Copy out the items from the line that has "has width=1000, height=436." through the line that has "Looking at the image, I should click on (328, 64).", swapping "screenshot" for "screen capture" and leaving everything else as it is.
━━━ GIVEN INFORMATION ━━━
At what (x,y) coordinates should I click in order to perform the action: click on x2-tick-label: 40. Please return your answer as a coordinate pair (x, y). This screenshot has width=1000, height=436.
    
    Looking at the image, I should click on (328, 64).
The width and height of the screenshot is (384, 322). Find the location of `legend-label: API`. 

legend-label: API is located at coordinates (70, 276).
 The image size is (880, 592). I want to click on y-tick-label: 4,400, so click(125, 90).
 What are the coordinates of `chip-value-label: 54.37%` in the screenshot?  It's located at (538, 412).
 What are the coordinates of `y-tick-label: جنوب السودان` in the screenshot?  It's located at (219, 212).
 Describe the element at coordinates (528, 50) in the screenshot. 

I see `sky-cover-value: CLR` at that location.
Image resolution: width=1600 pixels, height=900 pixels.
━━━
━━━ GIVEN INFORMATION ━━━
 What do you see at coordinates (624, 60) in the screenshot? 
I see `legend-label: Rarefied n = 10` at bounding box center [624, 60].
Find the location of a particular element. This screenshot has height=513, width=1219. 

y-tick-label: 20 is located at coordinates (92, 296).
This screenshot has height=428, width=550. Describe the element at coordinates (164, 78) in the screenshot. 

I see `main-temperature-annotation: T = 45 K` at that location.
━━━
━━━ GIVEN INFORMATION ━━━
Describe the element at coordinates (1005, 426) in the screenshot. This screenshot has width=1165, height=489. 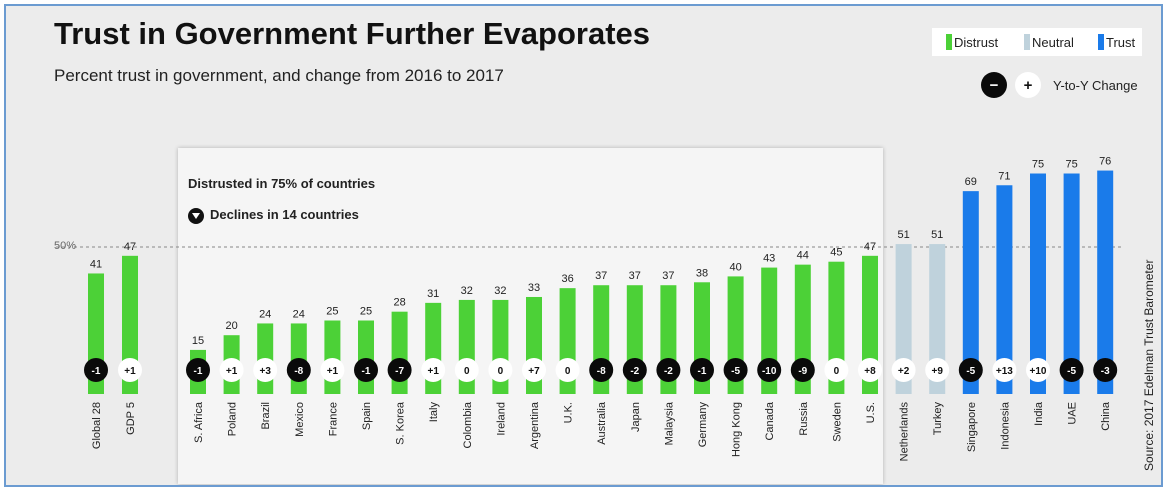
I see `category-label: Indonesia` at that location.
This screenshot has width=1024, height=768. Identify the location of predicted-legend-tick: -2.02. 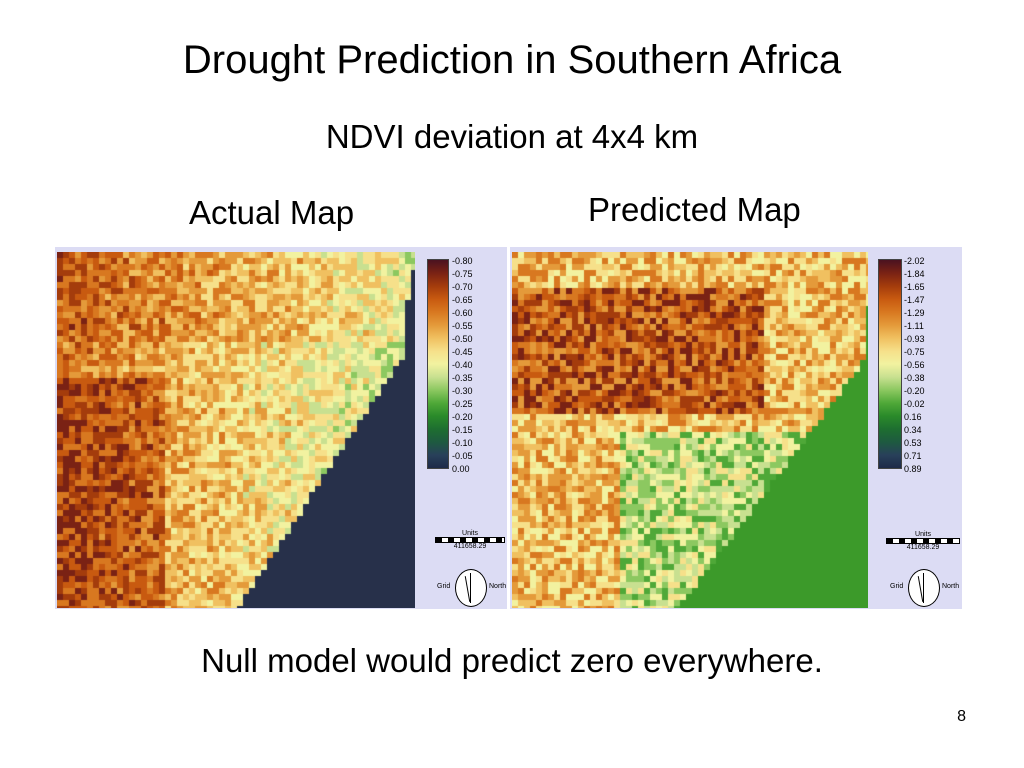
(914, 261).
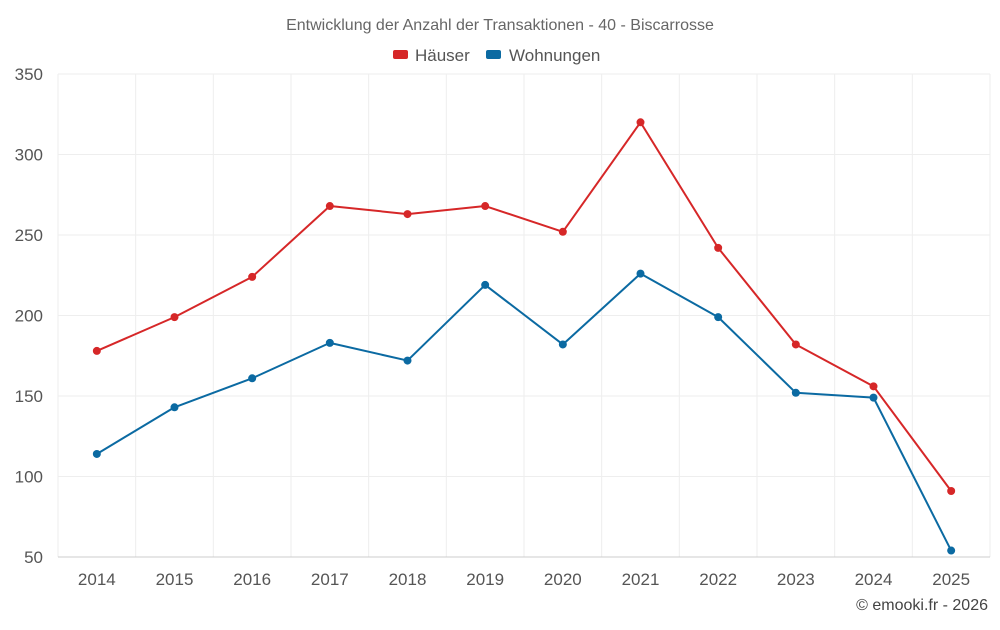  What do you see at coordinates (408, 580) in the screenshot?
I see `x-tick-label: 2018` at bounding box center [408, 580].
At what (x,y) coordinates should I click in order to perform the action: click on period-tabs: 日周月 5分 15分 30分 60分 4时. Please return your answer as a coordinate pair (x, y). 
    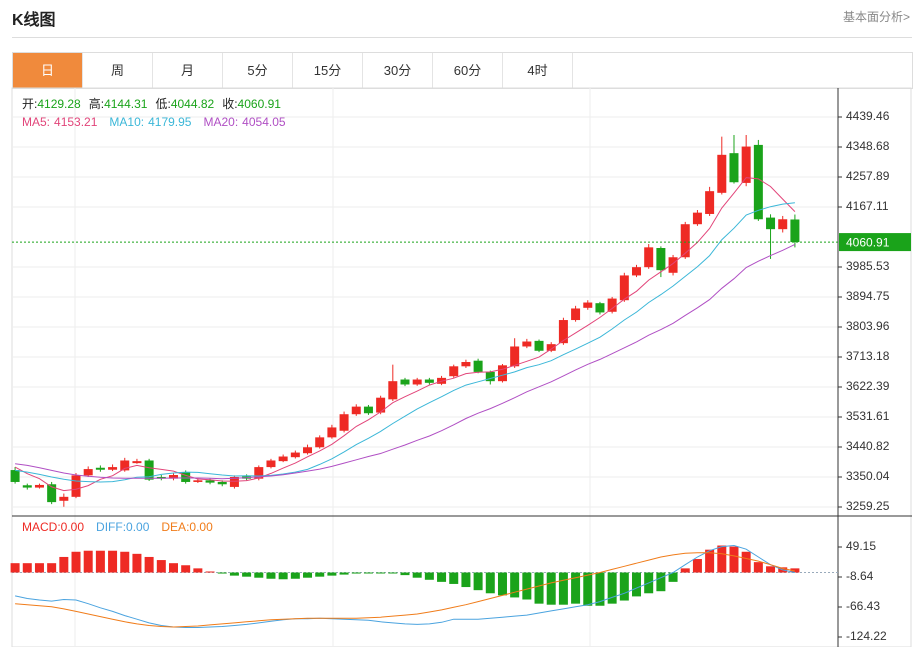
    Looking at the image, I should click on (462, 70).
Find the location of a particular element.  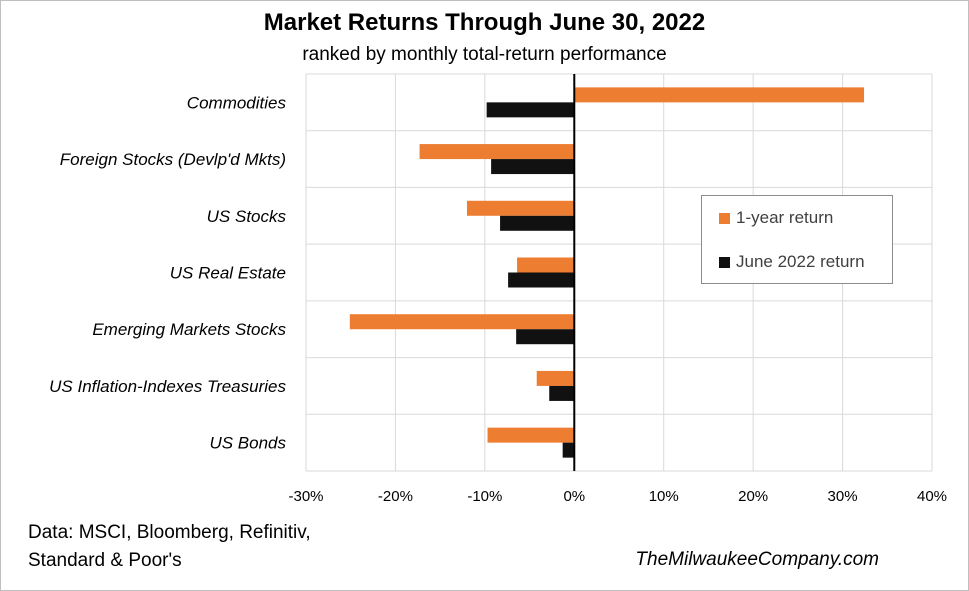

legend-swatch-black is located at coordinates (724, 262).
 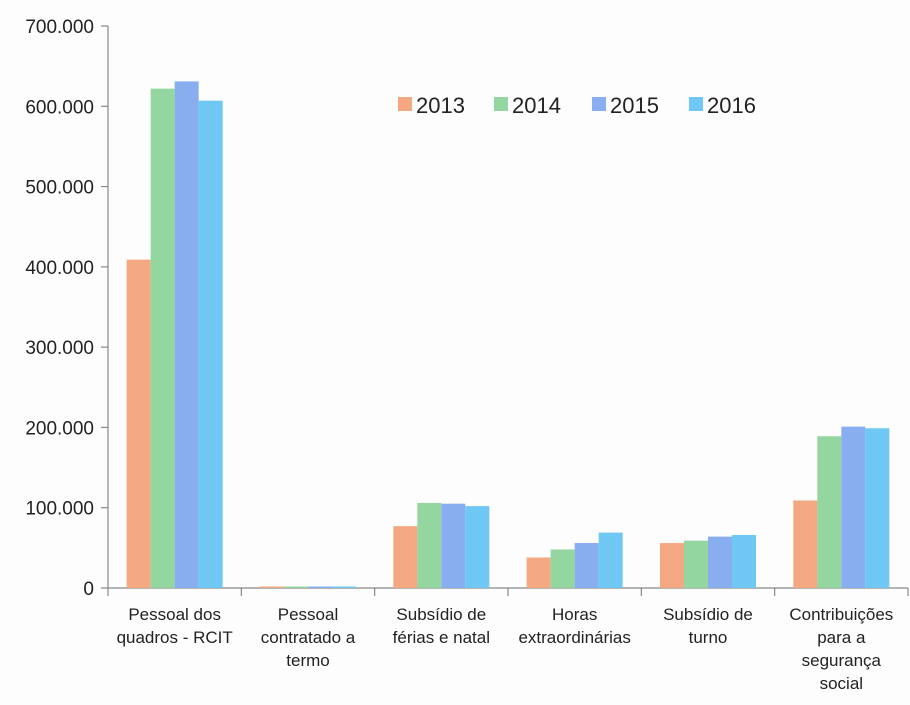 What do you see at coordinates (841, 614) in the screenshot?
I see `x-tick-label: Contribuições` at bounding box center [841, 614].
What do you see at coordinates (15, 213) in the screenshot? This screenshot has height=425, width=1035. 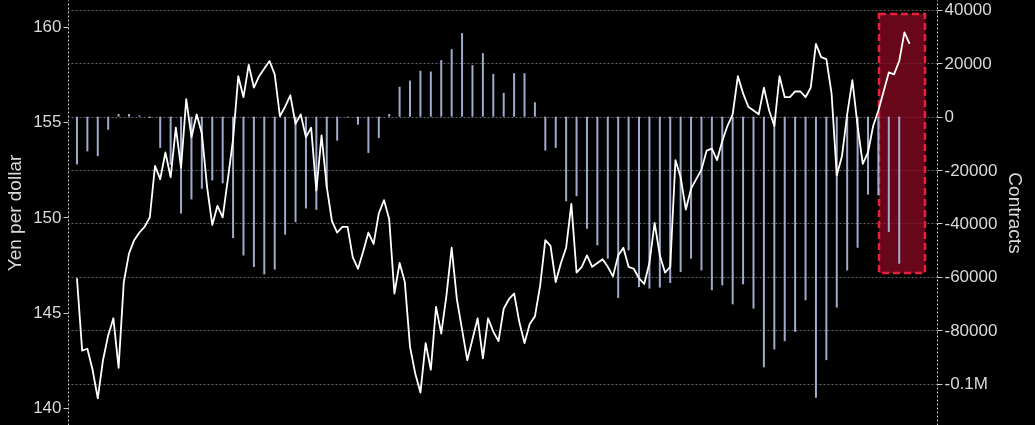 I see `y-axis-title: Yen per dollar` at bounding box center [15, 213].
━━━
:: WRITTEN RESPONSE ::
At what (x,y) coordinates should I click in order to perform the action: click on x2-tick-label: 40. Please return your answer as a coordinate pair (x, y). This screen capture has width=1000, height=436.
    
    Looking at the image, I should click on (328, 64).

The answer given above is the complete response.